═══ Source extract
I would like to install Opensuse 11.3 to upgrade/substitute my present version (11.0). I work on a 64bit machine on which also Windows Vista is installed. In the following you can see how my hard disk was partitioned during the installation of Opensuse 11.0 some 2 years ago.
fdisk -l
Disk /dev/sda: 250.0 GB, 250059350016 bytes
255 heads, 63 sectors/track, 30401 cylinders
Units = cylinders of 16065 * 512 = 8225280 bytes
Disk identifier: 0xbbc58b91
Device Boot Start End Blocks Id System
/dev/sda1 1 1020 8192000 1c Hidden W95 FAT32 (LBA)
Partition 1 does not end on cylinder boundary.
/dev/sda2 * 1020 16221 122098688 7 HPFS/NTFS
/dev/sda3 16221 30402 113906688 f W95 Ext’d (LBA)
/dev/sda5 16221 22047 46796796 7 HPFS/NTFS
/dev/sda6 22048 22309 2104483+ 82 Linux swap / Solaris
/dev/sda7 22310 24920 20972826 83 Linux
/dev/sda8 24921 30400 44018068+ 83 Linux
In order not to loose all my data and programs (my /home directory should be in sda8) what do you suggest me to do?
First off, using your old openSUSE, I would download and run the Findgrub script shown in message #59. This program should confirm where is grub loaded and which Windows drive is your boot drive.
Once you know what you have, you must duplicate the same thing by selecting custom partitioning. I would install openSUSE as NEW, no upgrade. I would setup your old / root partition as new and to be formatted. I would setup the old /home folder for the new version, but you DO NOT FORMAT it. You must elect to put grub back in the same place (either in the MBR or in the / root partition, which only works when in /sda1, 2, 3, or 4.). You would expect to Have The Same Exact Partition Setup before elect to start the install as you had before the install. You might save your old Windows entry in your grub menu.lst file to make sure you know what works. By doing a new install, openSUSE 11.3 will work the best. By keeping the same /home partition and NOT formatting it, your many personnel settings should be maintained.
══════
═══ Dataset section
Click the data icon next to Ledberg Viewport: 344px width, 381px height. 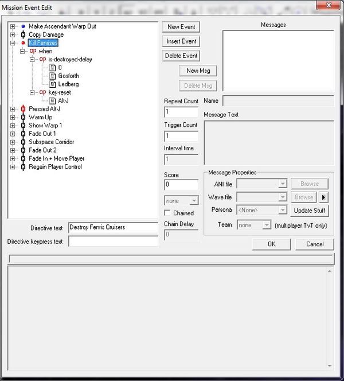click(52, 84)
══════
▸ **Required task 1**: Quote the openSUSE upgrade discussion above word for word, starting at "I would like" and ending at "W95 FAT32 (LBA)".
▸ **Required task 2**: Extend the openSUSE upgrade discussion above, picking up right after its final sentence.

▸ **Final answer 1**:
I would like to install Opensuse 11.3 to upgrade/substitute my present version (11.0). I work on a 64bit machine on which also Windows Vista is installed. In the following you can see how my hard disk was partitioned during the installation of Opensuse 11.0 some 2 years ago.
fdisk -l
Disk /dev/sda: 250.0 GB, 250059350016 bytes
255 heads, 63 sectors/track, 30401 cylinders
Units = cylinders of 16065 * 512 = 8225280 bytes
Disk identifier: 0xbbc58b91
Device Boot Start End Blocks Id System
/dev/sda1 1 1020 8192000 1c Hidden W95 FAT32 (LBA)

▸ **Final answer 2**:
When I upgraded, I went into the partition options. There was a selection to use the partitioning from my previous version. That pretty much copied over the “/etc/fstab” info. Then I set it to format the root partition, but to not format the “/home” partition.
When I was later asked about setting up users, there was an option to copy the users from the previous version. That worked out well, too. And, without any prompting, it actually copied over the ssh host key from the previous version.
I am using just over 10G on my root partition. But I have kdm, gnome and xfce all installed, and I have tex/latex installed. If you use only one of those desktops and/or don’t install tex/latex, you should have sufficient space in your current root partition. I think my laptop is using around 7G, with kde as the only installed desktop (but tex/latex still installed).
Generally, it’s been written to delete and format the / (root) partition and of course leave /home untouched. However, if you’re running servers Apache, MySQL, News, etc. you should make backups of /var, /srv wherever the server keeps data. Like /var/lib/MySQL ? I also like to backup configuration files, hosts*, sudoers, found in /etc it helps me quickly restore some of my original settings.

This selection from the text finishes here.